From my perspective there are three things that make me love EM's
1) I grew up with them. So they take me back to the happy place right quick. The Artwork, the sounds of the game starting up, the hypnotic paths the ball would take across the PF at slower/spinning trajectories. Something you don't see too often in newer and faster games.
2) The skills needed to play them. This is why many pinheads who stick to newer, faster designs will stay away from EMs. You have to be able to adapt and work the game differently than playing a modern SS/DMD deck. Watch the highest level players play both kinds of games, they can do it all and many times will pull a save on a new stern that many SS/DMD players would not even consider as the trick was pulled out of the EM hat.

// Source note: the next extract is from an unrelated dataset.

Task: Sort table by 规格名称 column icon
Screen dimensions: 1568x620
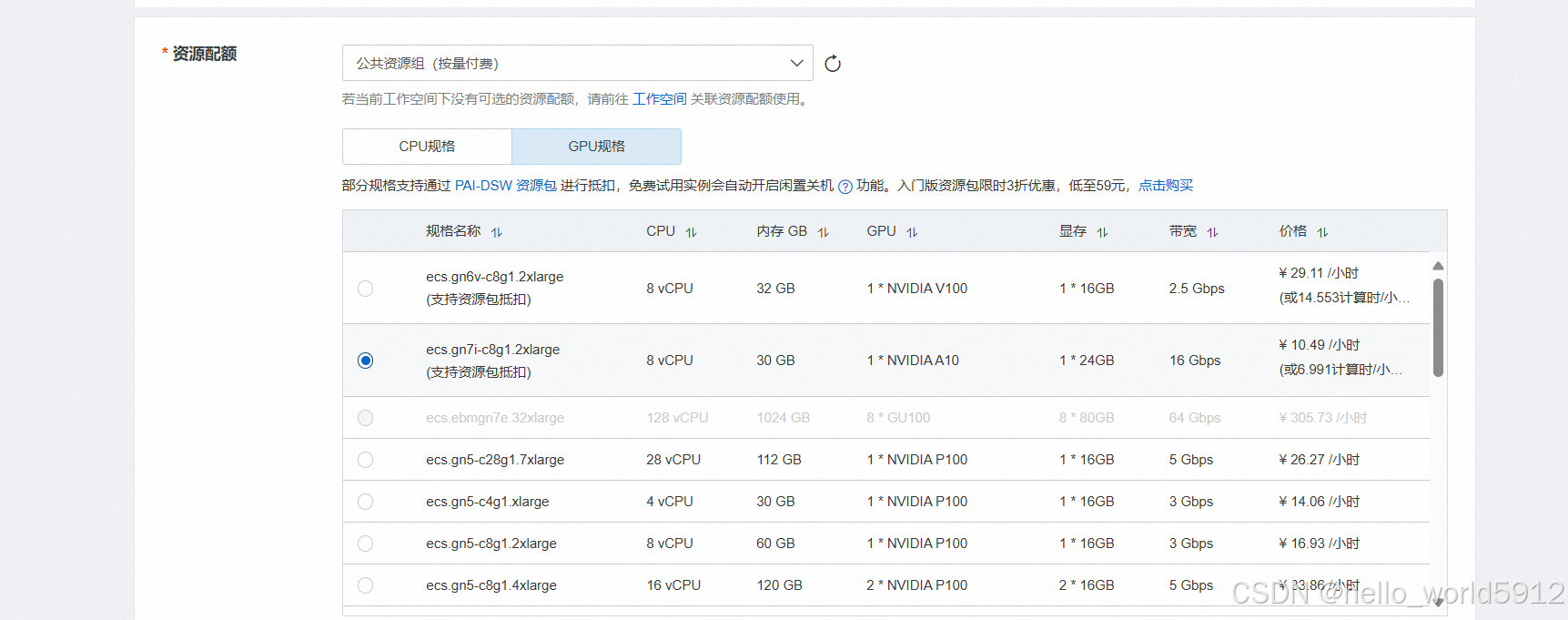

3) I take a good look at what designers of the past were doing and how their work influenced the games being produced today. For me the big three were Ed Krynski, Steve Kordek and Ted Zale. Ed was the king of his day. The sheer amount of games he produced (and many were heavily borrowed by other designers or were completed in multiple forms, take El Dorado for example). Steve Kordek while not as prolific or as celebrated as Krynski, did some fantastic work in the early 60's and was the overseer of Williams and their stable of talent to the end. I don't know of any designer that worked with him that didn't appreciate the wealth of knowledge that he brought to the second golden age of pinball. But for me... Ted Zale is the MAN! There are others who did it before him, but the asymmetrical designs of the 60's through the early 70's had more interesting shots and "flow" than the works of either Master K or Centurion K. Add zipper flippers and multiball. Absolutely incredible in a gazillion different ways. Talking to Bill Manke over at Boxwood pinball, the name that comes up most often and the one that I see the most in his designs are influenced by... Master Zale!
Ok, there are more than three reasons... but these are three REALLY good ones!